This chapter has described the translation of information encoded in the nucleotide sequence of an mRNA into the amino acid sequence of a protein. Our proteins, more than any other macromolecule, determine who we are and what we are. They are the enzymes responsible for cell metabolism, including DNA and RNA synthesis, and are the regulatory factors required for the expression of the genetic program. The versatility of proteins as biological molecules is manifested in the diversity of shapes that they can assume. Furthermore, even after they are synthesized, they can be modified in a variety of ways by the addition of molecules that can alter their function.

Given the central role of proteins in life, it is not surprising that both the genetic code and the machinery for translating this code into protein have been highly conserved from bacteria to humans. The major components of translation are three classes of RNA: tRNA, mRNA, and rRNA. The accuracy of translation depends on the enzymatic linkage of an amino acid with its cognate tRNA, generating a charged tRNA molecule. As adapters, tRNAs are the key molecules in translation. In contrast, the ribosome is the factory where mRNA, charged tRNAs, and other protein factors come together for protein synthesis.

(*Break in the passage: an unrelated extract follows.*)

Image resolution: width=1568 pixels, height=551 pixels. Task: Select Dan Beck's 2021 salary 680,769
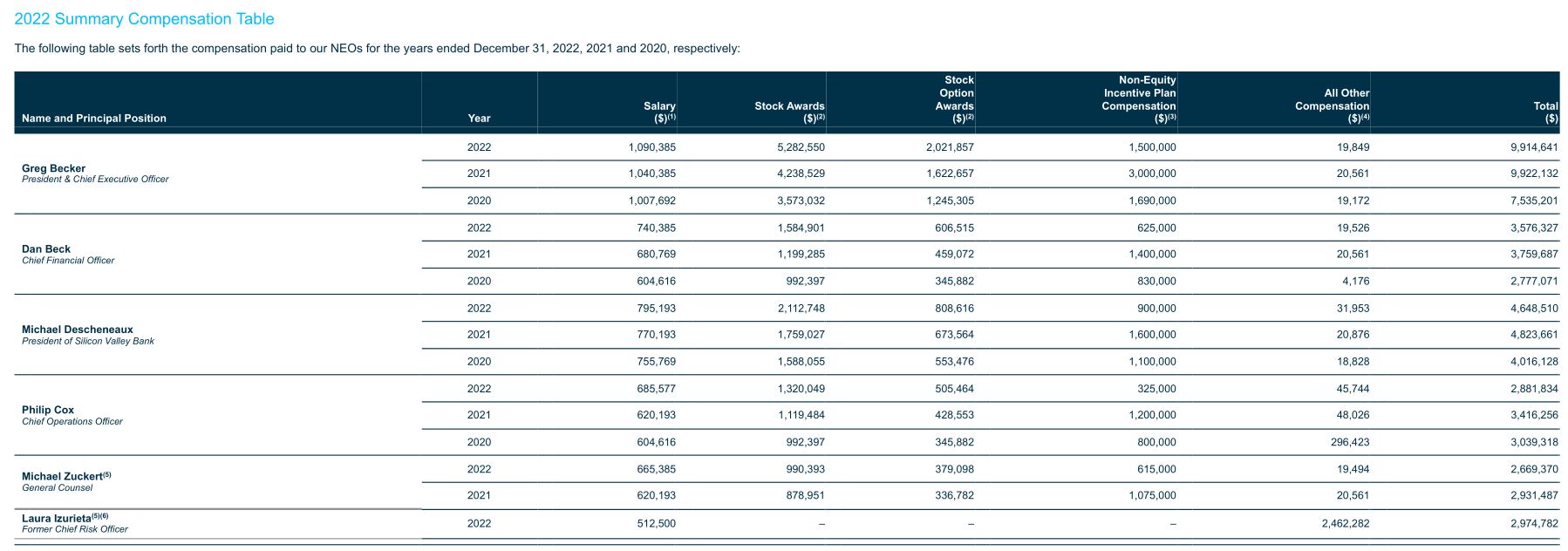656,255
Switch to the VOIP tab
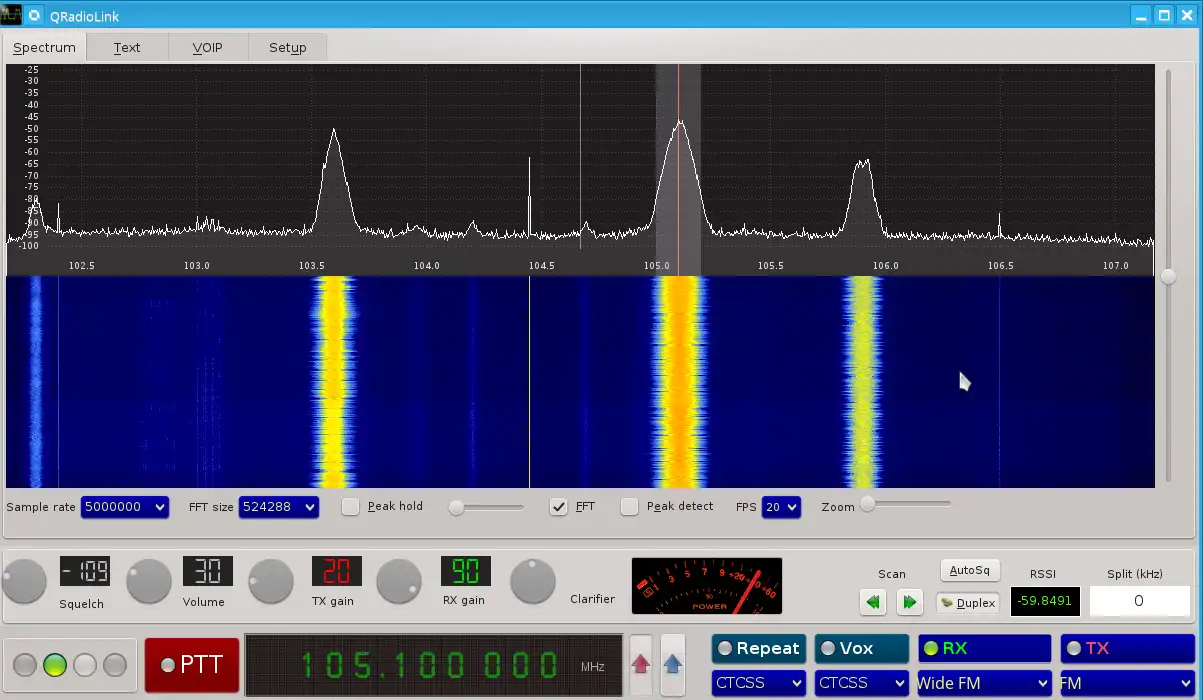 (x=207, y=47)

The key decision in translation is where to initiate translation. In prokaryotes, the initiation complex assembles on mRNA at the Shine–Dalgarno sequence, just upstream of the AUG start codon. The initiation complex in eukaryotes is assembled at the 5′ cap structure of the mRNA and moves in a 3′ direction until the start codon is recognized. The longest phase of translation is the elongation cycle; in this phase, the ribosome moves along the mRNA, revealing the next codon that will interact with its cognate-charged tRNA so that the charged tRNA’s amino acid can be added to the growing polypeptide chain. This cycle continues until a stop codon is encountered. Release factors facilitate translation termination.

In the past few years, new imaging techniques have revealed ribosomal interactions at the atomic level. With these new “eyes,” we can now see that the ribosome is an incredibly dynamic machine that changes shape in response to the contacts made with tRNAs and with proteins. Furthermore, imaging at atomic resolution has revealed that the ribosomal RNAs, not the ribosomal proteins, are intimately associated with the functional centers of the ribosome.

The proteome is the complete set of proteins that can be expressed by the genetic material of an organism. Whereas a typical multicellular eukaryote has about 20,000 genes, the typical proteome is probably 10- to 50-fold larger. This difference is in part the result of posttranslational modifications such as phosphorylation and ubiquitination, which influence protein activity and stability.